_Work item_. Return every line from the records below that has the word "computer".

_Records provided_.
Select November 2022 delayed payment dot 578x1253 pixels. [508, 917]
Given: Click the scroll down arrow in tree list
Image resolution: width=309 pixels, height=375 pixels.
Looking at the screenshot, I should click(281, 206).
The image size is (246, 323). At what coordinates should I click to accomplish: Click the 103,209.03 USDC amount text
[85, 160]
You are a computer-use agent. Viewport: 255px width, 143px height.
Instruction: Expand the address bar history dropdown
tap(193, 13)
--
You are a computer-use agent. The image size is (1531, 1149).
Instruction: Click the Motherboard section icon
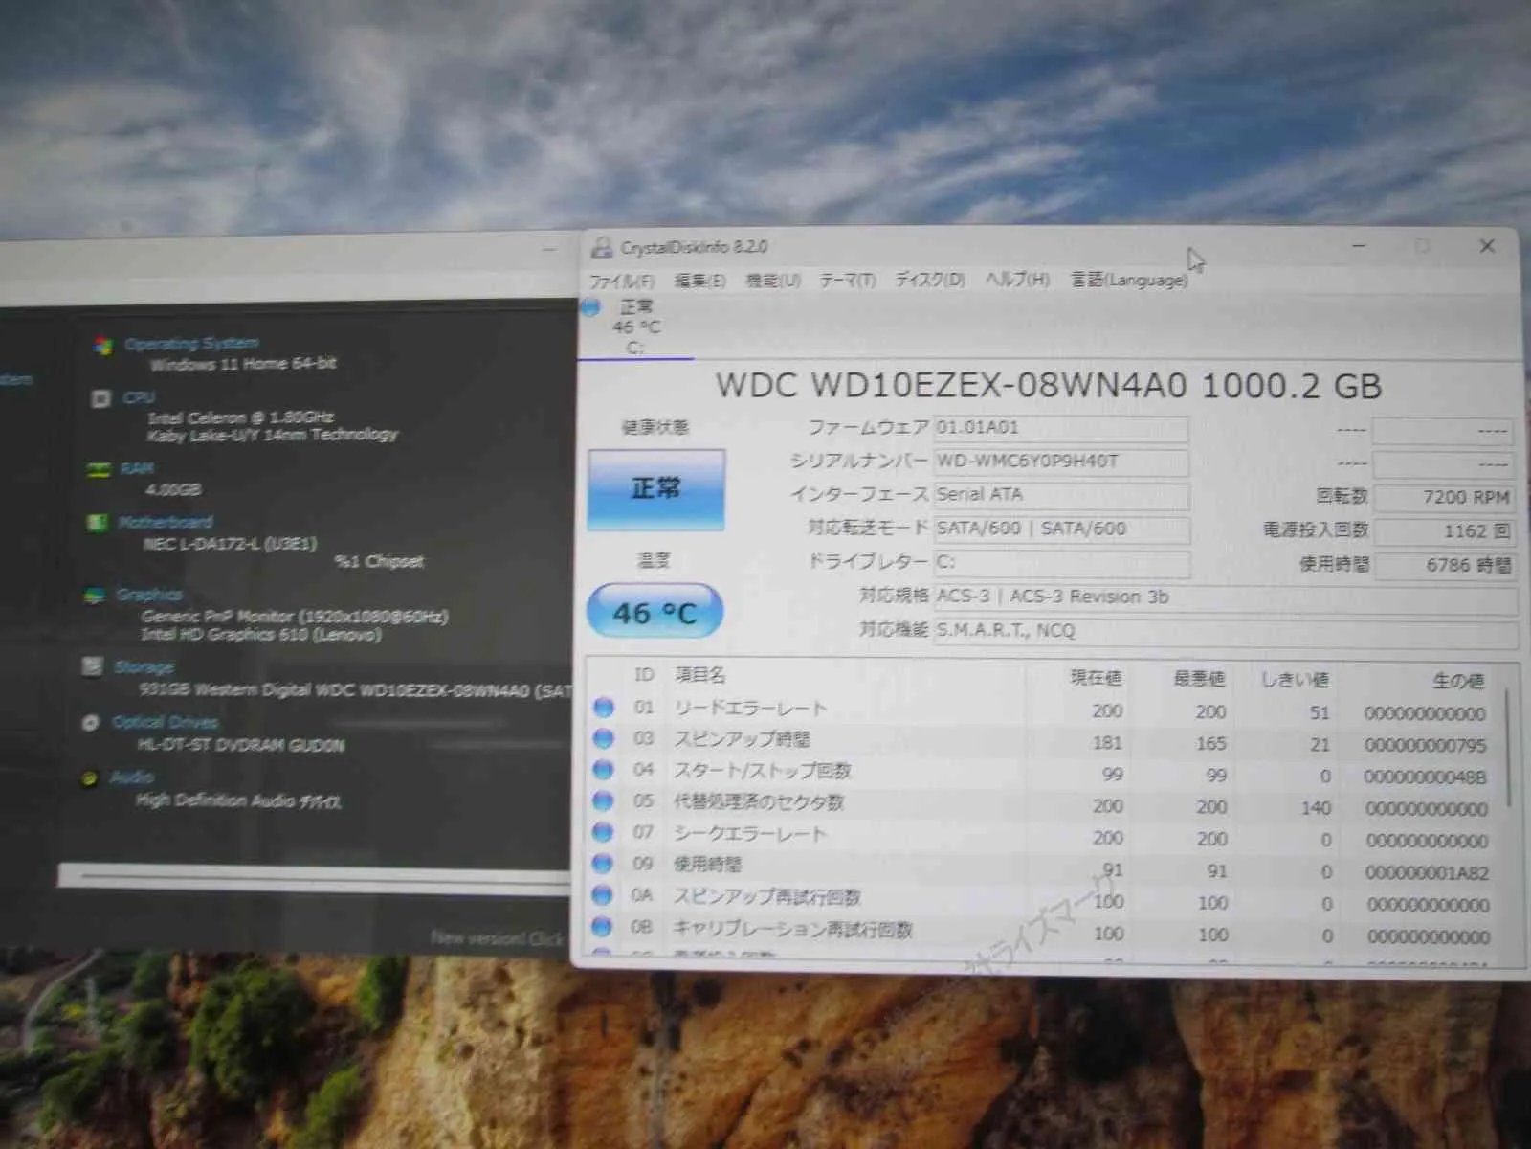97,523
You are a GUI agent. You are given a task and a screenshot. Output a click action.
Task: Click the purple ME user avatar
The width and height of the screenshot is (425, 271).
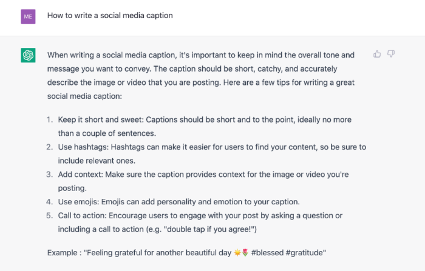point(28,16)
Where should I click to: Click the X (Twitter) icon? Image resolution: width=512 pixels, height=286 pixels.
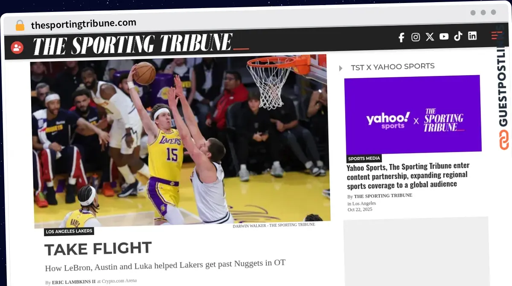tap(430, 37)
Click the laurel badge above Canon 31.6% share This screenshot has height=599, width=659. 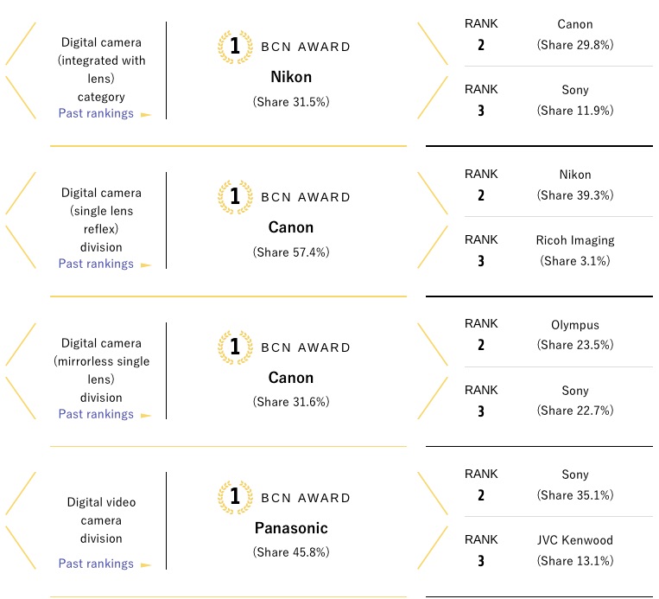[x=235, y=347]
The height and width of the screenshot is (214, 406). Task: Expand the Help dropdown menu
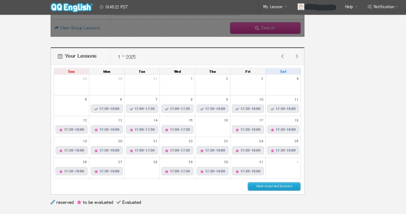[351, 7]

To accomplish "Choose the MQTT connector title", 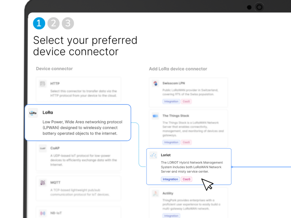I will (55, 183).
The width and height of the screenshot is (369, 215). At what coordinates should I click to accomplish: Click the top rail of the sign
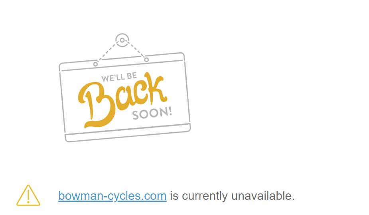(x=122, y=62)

_Task response_.
You are a computer-use agent. Viewport: 255px width, 143px height.
You are a computer-use agent. The image size is (1531, 1149).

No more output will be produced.